Mais tarde, na entrevista convocada para explicar as mudanças na MP, Chinaglia mostrou irritação, principalmente quando questionado sobre uma possível vitória da oposição, que na terça-feira apresentou requerimento para desmembrar a 232, derrubar o aumento de carga e votar apenas o IR.

¿ O que nós estamos fazendo para derrotar a oposição na política, no conteúdo, no discurso, nos fatos e também nas provas, é que nós tivemos capacidade de construir um projeto de lei que trata dos demais assuntos da MP 232, enquanto o presidente Lula edita uma medida provisória que acaba por garantir a correção da tabela. Isso é diferente de desmembrar. O que a oposição queria era fazer o discurso de que é ela que corrige a tabela e isso não permitimos ¿ disse Chinaglia. ¿ A base aliada comandará a oposição. Vão ter que votar com a gente.

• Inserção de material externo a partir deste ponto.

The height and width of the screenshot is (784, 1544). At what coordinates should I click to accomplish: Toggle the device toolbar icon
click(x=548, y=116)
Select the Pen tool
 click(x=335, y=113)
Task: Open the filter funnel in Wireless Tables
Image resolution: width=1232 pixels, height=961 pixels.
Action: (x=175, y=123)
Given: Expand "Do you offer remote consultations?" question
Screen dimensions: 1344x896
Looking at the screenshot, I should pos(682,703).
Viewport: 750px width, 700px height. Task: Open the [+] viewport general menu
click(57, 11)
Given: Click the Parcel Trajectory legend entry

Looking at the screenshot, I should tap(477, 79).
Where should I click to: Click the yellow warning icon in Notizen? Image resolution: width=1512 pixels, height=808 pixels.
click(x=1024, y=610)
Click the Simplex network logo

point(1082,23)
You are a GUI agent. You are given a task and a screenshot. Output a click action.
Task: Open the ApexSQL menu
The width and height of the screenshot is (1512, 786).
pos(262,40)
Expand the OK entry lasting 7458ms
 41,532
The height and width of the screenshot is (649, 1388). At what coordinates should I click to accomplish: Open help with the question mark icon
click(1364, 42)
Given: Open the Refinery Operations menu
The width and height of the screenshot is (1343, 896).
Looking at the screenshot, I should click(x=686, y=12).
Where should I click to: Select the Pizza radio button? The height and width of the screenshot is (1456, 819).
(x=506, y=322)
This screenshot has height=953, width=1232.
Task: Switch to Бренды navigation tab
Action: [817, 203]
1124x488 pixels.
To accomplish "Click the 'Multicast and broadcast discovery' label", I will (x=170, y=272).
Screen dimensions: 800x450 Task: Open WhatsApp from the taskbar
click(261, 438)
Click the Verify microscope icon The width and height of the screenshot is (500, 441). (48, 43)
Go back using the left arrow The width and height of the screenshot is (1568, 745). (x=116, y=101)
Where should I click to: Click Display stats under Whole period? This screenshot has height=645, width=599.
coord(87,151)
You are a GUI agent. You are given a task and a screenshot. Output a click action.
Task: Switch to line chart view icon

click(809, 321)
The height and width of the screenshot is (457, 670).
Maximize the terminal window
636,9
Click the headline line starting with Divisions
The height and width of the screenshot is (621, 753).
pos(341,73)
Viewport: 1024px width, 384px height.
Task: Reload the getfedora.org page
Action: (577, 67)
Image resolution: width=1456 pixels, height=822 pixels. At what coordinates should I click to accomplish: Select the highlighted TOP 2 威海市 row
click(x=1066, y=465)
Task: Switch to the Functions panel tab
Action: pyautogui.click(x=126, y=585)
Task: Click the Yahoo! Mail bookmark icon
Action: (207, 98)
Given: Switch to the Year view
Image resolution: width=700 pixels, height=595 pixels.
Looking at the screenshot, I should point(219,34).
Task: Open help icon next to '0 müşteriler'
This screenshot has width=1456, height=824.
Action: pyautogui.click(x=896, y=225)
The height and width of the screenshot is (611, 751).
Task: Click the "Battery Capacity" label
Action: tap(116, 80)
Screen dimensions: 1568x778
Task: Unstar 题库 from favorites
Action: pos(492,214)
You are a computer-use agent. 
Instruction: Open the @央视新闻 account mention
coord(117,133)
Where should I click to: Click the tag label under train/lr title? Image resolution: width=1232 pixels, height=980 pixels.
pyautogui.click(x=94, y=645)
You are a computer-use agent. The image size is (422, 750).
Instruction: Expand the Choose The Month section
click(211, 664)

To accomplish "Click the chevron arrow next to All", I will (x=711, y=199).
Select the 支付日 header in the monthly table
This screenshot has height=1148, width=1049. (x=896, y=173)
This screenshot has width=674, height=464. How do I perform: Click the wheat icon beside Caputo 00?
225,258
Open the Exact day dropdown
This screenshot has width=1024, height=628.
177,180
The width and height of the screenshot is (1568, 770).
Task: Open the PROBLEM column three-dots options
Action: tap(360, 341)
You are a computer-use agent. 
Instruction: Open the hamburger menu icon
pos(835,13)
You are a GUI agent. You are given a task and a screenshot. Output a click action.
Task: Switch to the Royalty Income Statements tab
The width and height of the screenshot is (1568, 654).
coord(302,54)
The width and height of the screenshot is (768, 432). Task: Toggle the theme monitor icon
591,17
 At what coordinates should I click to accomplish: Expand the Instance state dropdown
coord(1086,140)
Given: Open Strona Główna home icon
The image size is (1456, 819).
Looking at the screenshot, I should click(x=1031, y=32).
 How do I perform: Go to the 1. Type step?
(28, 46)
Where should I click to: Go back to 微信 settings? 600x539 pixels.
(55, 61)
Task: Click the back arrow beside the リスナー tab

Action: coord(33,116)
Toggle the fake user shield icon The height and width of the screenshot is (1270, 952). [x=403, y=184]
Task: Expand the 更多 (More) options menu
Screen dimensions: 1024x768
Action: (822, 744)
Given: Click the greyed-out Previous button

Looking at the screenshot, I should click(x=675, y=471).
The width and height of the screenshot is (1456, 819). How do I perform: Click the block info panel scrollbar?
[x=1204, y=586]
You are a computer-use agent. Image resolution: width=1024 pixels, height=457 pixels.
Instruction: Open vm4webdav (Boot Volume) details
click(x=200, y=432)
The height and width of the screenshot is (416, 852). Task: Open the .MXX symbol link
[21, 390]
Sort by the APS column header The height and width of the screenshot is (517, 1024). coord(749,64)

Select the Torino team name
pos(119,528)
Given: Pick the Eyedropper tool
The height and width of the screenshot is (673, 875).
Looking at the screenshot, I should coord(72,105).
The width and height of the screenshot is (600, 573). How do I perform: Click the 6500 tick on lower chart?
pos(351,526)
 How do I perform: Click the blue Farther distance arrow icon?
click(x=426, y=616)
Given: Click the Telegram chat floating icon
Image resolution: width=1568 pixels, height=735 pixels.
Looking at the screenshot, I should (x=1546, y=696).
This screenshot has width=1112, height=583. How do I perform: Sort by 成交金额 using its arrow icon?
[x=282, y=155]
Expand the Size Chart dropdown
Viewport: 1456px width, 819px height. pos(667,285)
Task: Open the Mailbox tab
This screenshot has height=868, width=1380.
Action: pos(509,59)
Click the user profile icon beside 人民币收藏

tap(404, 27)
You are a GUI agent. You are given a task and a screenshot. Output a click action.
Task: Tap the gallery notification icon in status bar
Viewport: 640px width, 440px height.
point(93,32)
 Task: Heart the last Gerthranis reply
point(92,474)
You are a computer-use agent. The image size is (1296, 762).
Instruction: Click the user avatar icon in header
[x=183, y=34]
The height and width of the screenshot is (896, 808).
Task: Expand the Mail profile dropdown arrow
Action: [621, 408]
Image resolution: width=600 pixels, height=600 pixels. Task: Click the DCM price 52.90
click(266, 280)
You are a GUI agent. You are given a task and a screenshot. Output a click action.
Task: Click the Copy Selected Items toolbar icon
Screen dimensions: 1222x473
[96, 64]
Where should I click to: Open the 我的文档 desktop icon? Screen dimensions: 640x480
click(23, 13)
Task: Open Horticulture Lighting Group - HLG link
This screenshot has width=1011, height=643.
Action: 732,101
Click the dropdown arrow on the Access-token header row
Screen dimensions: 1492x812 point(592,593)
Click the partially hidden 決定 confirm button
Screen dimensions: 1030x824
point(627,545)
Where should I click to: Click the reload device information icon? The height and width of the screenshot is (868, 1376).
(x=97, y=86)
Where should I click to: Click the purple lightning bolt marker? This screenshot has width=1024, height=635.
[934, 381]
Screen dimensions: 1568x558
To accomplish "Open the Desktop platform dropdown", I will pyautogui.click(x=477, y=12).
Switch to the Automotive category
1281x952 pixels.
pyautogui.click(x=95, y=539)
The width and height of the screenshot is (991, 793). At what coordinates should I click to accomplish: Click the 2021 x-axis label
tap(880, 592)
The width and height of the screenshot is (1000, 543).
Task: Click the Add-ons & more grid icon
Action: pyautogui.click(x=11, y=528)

Na ânsia de não ceder à oposição o papel de salvadora da correção do IR, o governo seguiu por um novelo jurídico. A idéia inicial, segundo fontes do governo, era editar uma MP revogando a 232 e mantendo apenas a correção da tabela do IR e, dessa forma, capitalizar o benefício junto à classe média e impedir que a oposição faturasse politicamente o benefício.

Mas o governo esbarrou na Constituição e num entendimento do Supremo de que o executivo não pode editar duas MPs sobre o mesmo tema quando a primeira já tramita no Congresso. Appy e Chinaglia chegaram a dizer que a nova MP traria a correção da tabela do IR. Mas os líderes do governo no Congresso foram alertados pela Mesa da Câmara que essa hipótese estava afastada.

Por isso, o governo optou por derrubar em nova MP os artigos que elevavam carga e manter em vigor só a correção do IR na 232, que já está em regime de votação e conta com a aprovação da base aliada e oposição. A nova MP foi assinada por Lula ontem à noite na Base Aérea do Aeroporto de Congonhas, em São Paulo.

Na terça-feira, a 232 vai à votação, mas o governo enfrentará novo embate para não permitir que a oposição capitalize a aprovação, já que haverá a tentativa de votar a MP fatiada, enquanto o governo insiste em aprová-la integralmente.

Para compensar a renúncia fiscal de R$2,5 bilhões com a correção da tabela do IRPF, Appy admitiu que o governo poderá ter que cortar gastos. Segundo ele, o aumento da base de cálculo dos tributos dos prestadores de serviços previa uma arrecadação adicional de R$300 milhões este ano e de R$1,4 bilhão em 2006, o que já estava previsto no orçamento. Por isso, agora, a equipe econômica vai ter que avaliar a arrecadação e verificar se é preciso fazer ajustes nas despesas:

¿ Avaliamos as receitas bimestralmente para garantir a meta de superávit primário. Como a economia tem tido bons resultados, é preciso ver, a partir desta mudança, como está evoluindo a arrecadação. Vamos ver se serão necessários ajustes.

De Madri, o ministro da Fazenda, Antonio Palocci, que está participando da reunião do Instituto Internacional de Finanças (IIF) mas esteve envolvido durante todo o dia nas negociações, afirmou:

¿ Demos uma solução ponderada, equilibrada e razoável. E o projeto de lei, do jeito que ficou, nos deixa confortável do ponto de vista do equilíbrio do orçamento.